The remote replacement inside the vacuum-vessel of the Divertor components, including 60 cassettes, 16 cryopumps, diagnostics racks, blocks and mirror racks is a fundamental requirement for ITER. The basic cassette handling concept involving 120 cooling circuits, 2 in-vessel toroidal rails and 4 equi-spaced radial rails, has been described in previous papers. Here we present the related project status, similar to the one presented in the ITER Final Design Report, and including the latest design progress, some improvements, the first R&D results (scale one Divertor Test Platform) and the related integration in the design.

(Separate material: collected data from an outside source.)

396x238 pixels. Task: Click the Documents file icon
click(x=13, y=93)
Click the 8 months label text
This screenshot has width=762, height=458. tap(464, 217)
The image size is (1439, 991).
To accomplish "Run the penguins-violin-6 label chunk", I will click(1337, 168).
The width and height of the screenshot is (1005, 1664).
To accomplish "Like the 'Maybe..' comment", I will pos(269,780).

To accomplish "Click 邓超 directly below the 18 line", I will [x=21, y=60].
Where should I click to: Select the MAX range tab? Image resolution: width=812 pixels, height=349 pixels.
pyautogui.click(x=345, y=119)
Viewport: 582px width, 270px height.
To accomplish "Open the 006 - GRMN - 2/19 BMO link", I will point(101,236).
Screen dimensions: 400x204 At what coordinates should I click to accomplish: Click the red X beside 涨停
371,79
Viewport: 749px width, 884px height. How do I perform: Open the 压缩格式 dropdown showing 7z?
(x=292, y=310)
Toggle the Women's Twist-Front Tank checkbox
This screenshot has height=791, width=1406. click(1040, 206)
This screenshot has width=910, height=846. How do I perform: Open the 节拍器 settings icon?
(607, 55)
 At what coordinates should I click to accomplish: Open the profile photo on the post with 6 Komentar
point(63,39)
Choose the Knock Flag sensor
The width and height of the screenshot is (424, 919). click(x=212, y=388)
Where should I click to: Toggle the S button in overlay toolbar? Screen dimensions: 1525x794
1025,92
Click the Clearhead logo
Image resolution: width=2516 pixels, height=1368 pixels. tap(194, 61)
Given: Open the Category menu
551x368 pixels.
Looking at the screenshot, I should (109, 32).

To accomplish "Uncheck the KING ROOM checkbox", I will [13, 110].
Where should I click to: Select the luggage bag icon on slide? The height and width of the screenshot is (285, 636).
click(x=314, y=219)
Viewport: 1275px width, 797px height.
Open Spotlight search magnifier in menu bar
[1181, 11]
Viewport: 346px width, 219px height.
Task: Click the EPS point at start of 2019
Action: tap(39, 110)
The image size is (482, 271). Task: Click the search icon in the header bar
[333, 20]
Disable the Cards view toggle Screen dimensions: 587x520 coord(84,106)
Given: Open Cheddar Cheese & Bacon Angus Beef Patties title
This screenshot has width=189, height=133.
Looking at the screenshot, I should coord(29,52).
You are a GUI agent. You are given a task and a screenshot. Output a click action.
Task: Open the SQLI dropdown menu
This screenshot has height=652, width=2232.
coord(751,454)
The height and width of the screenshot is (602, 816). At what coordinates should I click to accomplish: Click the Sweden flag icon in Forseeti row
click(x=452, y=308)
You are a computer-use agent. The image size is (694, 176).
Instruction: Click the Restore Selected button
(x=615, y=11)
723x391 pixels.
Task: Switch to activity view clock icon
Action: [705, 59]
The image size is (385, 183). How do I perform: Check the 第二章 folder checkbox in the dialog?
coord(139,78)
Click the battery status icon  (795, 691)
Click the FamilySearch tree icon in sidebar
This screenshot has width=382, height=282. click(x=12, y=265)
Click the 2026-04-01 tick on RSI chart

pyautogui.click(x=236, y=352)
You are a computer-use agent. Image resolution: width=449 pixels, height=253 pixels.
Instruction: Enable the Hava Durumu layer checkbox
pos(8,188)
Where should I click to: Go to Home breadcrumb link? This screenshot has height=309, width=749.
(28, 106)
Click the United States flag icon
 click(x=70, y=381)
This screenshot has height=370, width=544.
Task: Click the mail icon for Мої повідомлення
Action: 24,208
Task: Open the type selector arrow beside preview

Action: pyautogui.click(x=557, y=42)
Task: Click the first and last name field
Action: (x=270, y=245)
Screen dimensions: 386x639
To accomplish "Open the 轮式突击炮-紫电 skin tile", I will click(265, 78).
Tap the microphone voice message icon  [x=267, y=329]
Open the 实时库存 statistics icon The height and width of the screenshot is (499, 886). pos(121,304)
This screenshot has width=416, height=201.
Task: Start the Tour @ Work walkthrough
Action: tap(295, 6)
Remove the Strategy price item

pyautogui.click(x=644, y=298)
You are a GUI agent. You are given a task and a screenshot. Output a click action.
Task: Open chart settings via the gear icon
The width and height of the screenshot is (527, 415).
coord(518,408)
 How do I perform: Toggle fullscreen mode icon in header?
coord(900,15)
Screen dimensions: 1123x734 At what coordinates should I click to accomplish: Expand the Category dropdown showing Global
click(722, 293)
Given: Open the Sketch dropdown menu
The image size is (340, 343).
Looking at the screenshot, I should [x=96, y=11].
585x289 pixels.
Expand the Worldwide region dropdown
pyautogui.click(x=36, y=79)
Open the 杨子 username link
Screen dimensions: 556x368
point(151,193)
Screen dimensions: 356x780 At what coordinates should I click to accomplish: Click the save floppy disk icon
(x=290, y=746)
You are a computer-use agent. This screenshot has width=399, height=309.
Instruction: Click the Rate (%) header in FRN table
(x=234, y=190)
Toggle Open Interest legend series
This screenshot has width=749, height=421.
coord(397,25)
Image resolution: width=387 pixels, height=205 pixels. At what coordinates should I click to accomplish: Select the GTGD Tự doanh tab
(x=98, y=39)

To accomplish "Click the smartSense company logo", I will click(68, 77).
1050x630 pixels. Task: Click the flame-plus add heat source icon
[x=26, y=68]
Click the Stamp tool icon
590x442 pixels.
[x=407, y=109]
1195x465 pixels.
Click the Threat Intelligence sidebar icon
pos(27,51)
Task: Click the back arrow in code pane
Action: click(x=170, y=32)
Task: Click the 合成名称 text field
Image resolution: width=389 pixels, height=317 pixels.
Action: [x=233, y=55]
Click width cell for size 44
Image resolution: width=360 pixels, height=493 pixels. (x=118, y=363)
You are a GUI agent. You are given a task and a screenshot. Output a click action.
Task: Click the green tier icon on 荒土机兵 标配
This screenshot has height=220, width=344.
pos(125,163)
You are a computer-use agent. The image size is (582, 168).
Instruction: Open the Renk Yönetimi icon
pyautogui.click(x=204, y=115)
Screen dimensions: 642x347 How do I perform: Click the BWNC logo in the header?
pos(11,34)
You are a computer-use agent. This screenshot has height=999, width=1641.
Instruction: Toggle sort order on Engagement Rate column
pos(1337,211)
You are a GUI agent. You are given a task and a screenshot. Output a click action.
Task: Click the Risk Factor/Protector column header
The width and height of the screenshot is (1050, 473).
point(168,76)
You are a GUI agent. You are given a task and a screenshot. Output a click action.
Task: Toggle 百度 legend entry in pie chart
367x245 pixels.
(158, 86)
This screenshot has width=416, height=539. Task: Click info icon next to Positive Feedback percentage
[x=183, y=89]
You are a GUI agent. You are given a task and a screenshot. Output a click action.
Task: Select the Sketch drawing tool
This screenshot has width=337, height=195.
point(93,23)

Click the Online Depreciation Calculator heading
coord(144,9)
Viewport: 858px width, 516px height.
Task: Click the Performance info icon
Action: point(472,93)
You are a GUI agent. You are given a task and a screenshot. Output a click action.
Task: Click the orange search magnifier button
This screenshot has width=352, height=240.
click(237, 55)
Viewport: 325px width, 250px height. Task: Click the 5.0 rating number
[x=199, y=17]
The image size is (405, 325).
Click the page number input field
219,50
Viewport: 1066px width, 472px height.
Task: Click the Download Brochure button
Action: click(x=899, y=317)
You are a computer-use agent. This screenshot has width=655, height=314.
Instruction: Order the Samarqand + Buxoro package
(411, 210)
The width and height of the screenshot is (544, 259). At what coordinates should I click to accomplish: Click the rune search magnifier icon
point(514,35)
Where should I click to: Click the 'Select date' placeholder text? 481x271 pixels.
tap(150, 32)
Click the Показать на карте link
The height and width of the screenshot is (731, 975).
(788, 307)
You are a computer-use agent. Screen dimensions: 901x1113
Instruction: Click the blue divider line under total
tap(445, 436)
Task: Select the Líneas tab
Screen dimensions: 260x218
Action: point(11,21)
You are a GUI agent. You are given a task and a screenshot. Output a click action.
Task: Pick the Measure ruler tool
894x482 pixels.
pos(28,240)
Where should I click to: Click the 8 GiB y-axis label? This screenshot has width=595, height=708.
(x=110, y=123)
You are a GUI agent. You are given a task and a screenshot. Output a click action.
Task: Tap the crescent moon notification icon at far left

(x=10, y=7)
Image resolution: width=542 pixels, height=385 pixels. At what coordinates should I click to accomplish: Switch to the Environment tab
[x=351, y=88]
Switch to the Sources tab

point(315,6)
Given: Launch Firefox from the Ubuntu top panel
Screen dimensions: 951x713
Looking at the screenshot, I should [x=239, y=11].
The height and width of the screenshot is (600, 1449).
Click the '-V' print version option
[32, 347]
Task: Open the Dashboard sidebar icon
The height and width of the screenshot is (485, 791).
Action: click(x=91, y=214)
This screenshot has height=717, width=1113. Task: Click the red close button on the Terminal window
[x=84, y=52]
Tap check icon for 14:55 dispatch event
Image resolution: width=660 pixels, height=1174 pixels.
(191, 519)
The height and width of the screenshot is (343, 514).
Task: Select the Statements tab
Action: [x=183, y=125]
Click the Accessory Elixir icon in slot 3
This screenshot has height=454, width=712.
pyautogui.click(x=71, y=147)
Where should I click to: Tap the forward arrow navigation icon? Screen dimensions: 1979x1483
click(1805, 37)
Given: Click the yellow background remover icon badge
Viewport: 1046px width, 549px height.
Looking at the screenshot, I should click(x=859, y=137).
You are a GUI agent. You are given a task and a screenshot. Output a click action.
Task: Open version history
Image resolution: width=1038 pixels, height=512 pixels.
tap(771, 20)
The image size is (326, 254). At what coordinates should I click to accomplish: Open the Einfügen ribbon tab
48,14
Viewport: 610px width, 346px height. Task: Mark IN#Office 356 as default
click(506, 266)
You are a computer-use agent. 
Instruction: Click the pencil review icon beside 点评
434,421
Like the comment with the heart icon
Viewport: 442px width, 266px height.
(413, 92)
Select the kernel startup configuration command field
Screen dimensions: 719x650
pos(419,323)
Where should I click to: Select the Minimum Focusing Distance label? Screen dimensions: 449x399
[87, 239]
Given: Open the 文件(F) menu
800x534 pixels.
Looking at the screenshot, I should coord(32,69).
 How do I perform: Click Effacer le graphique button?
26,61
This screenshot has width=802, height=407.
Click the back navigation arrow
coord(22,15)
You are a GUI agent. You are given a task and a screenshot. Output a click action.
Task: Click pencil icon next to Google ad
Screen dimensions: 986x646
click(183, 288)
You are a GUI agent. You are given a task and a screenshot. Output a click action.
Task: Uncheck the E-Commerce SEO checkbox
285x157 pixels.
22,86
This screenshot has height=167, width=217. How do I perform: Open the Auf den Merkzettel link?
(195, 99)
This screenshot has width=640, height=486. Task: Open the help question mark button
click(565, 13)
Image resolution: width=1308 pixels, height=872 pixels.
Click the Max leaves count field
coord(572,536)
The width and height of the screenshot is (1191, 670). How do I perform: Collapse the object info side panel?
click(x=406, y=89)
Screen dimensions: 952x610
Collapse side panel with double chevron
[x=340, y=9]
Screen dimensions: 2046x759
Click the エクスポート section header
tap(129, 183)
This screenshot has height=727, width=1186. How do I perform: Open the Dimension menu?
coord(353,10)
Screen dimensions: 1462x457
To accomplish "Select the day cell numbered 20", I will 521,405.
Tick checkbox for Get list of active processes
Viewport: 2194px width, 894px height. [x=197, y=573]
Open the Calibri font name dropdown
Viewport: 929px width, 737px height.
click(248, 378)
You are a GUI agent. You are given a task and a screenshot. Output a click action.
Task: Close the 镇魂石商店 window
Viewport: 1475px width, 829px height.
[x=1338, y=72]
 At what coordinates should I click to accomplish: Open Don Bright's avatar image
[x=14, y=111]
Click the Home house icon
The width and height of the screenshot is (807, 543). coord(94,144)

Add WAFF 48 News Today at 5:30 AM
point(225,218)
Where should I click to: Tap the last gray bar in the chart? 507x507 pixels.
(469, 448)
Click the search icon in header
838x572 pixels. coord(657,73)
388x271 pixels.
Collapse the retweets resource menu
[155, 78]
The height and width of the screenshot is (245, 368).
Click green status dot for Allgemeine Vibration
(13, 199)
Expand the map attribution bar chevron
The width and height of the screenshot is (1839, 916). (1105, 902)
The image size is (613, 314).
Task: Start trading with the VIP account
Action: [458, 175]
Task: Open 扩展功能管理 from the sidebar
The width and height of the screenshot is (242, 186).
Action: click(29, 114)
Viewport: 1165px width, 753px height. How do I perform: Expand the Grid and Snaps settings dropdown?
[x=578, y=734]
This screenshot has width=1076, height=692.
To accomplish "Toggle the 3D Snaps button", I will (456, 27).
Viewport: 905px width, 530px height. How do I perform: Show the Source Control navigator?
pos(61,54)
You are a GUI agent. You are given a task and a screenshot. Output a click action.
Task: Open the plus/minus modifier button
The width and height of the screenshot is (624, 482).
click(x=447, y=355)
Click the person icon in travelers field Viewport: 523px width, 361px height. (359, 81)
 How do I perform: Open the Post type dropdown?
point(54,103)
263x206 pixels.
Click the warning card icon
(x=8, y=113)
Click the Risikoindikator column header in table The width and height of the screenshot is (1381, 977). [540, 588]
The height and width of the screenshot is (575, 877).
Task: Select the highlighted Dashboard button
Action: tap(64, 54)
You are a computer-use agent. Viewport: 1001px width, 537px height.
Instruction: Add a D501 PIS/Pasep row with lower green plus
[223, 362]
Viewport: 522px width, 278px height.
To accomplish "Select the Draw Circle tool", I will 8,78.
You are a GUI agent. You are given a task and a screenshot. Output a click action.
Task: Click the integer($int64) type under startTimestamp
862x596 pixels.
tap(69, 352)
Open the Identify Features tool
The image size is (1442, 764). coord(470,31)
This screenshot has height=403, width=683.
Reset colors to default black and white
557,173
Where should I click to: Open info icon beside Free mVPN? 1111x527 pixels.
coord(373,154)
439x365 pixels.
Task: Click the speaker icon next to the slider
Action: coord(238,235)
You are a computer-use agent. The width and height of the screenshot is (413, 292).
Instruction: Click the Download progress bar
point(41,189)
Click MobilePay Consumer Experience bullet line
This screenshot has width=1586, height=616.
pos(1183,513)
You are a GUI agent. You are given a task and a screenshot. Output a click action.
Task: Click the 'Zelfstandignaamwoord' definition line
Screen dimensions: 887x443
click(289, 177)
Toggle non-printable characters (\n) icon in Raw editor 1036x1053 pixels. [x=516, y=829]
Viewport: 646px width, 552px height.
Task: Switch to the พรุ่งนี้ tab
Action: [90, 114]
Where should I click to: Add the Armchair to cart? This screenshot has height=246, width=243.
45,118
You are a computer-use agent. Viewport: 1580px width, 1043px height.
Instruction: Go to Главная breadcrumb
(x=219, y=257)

Prior to removal of the cassettes, preparation of the 4 divertor RH ports is required. The paper presents layouts related to the handling of the divertor primary closure plate and of the radial rail segment, the cooling pipes, and some of the diagnostics equipment (reflectometry, racks, etc.). Furthermore, in order to improve the reliability of the divertor cooling circuits, a solution is proposed to replace some of the alignment bellows of the previous design option by flexible supports. The paper also describes how the installation tolerances and support motions can be accommodated. In addition, the handling system through the duct must accommodate radial rail misalignments (in the order of ± 30 mm) brought about by variations in the relative resting position, from shut-down to shut-down, of the vacuum-vessel and cryostat. A novel solution based on a bridged radial rail involving an adequate compliance (articulation) is proposed.

The remote replacement of the 16 cryopumps is required (unscheduled maintenance). A layout of the handling scheme is described. In particular, this allows the maximisation of hands-on operations to disconnect and connect all the supply lines from outside the bio-shield. An end-effector including gripping, alignment and connecting features is proposed.